The platform also takes a step further some of the party’s previous calls for more Christianity in public life. The 2022 platform proclaimed that the United States was “founded on Judeo-Christian principles,” for instance, and demanded the repeal of federal prohibitions on political activity by churches.
The 2024 platform goes significantly further: It urges lawmakers and the State Board of Education to “require instruction on the Bible, servant leadership and Christian self-governance,” and supports the use of religious chaplains in schools — which was made legal under a law passed by the state Legislature last year.
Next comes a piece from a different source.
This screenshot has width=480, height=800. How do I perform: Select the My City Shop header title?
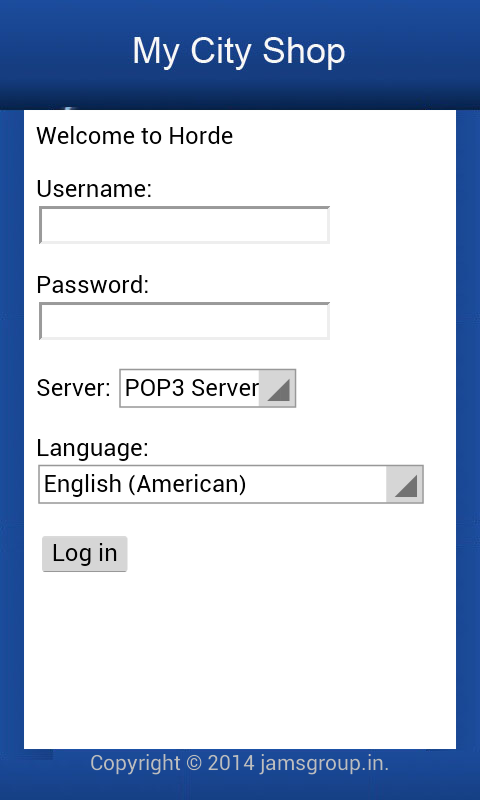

Though more subtle, another proposed plank could also aid Republicans’ ongoing attempts to further infuse Christianity into public education. This year’s platform also calls for Thomas Jefferson’s “Letter to the Danbury Baptists” to be included in the list of “original founding documents” to be taught in history classes, along with the U.S. Constitution or The Federalist Papers. Jefferson’s Danbury letter is often cited by activists such as David Barton, a Texas pastor and self-described “amateur historian” who has spent decades arguing that church-state separation is a “myth” that has been used to shroud America’s true Christian roots — a claim that has been thoroughly debunked by actual historians and experts, many of them also conservative Christians.
The new platform comes as Republicans increasingly embrace once-fringe theories such as Christian nationalism, which argues that the United States’ founding was God-ordained, and therefore its institutions and laws should reflect conservative, Christian views. Barton’s ideas have been a key driver of that movement, and were repeatedly cited by lawmakers last year during debates over the chaplains bill and in legislation that would have required the Ten Commandments to be posted in public school classrooms. Barton’s group, WallBuilders, was also an exhibitor at this year’s Texas GOP convention, and the party has increasingly aligned with two far-right, fundamentalist Christian billionaires, Tim Dunn and Farris Wilks.
The draft platform also leans into the Texas GOP’s open hostility toward Texas House leadership and Phelan, with positions that would weaken the power of the House speaker and distribute power to the GOP caucus in the House as a whole. One plank advocates for limiting the speaker to two consecutive terms. Another calls for a discharge petition process, which would allow members to send bills to the House floor for a vote even if they haven’t passed the House committee process.
On Friday night, the convention elected former Collin County GOP Chair Abraham George as the next party chair, a vote that is expected to continue the party’s trajectory. During his candidate speech on Thursday, George called for the party to fight Democrats, radicals and “RINO” Republicans who go against “everything we stand for.”
During a speech on the convention stage on Saturday, former gubernatorial candidate and state Sen. Don Huffines carried a printed version of the platform with him. He noted that Republicans have controlled the Legislature and the governor’s mansion for two decades, but the party still struggles to secure its priorities.
“We could get any piece of legislation done anytime we want, but, every session, we struggle to get our platform into law,” Huffines said.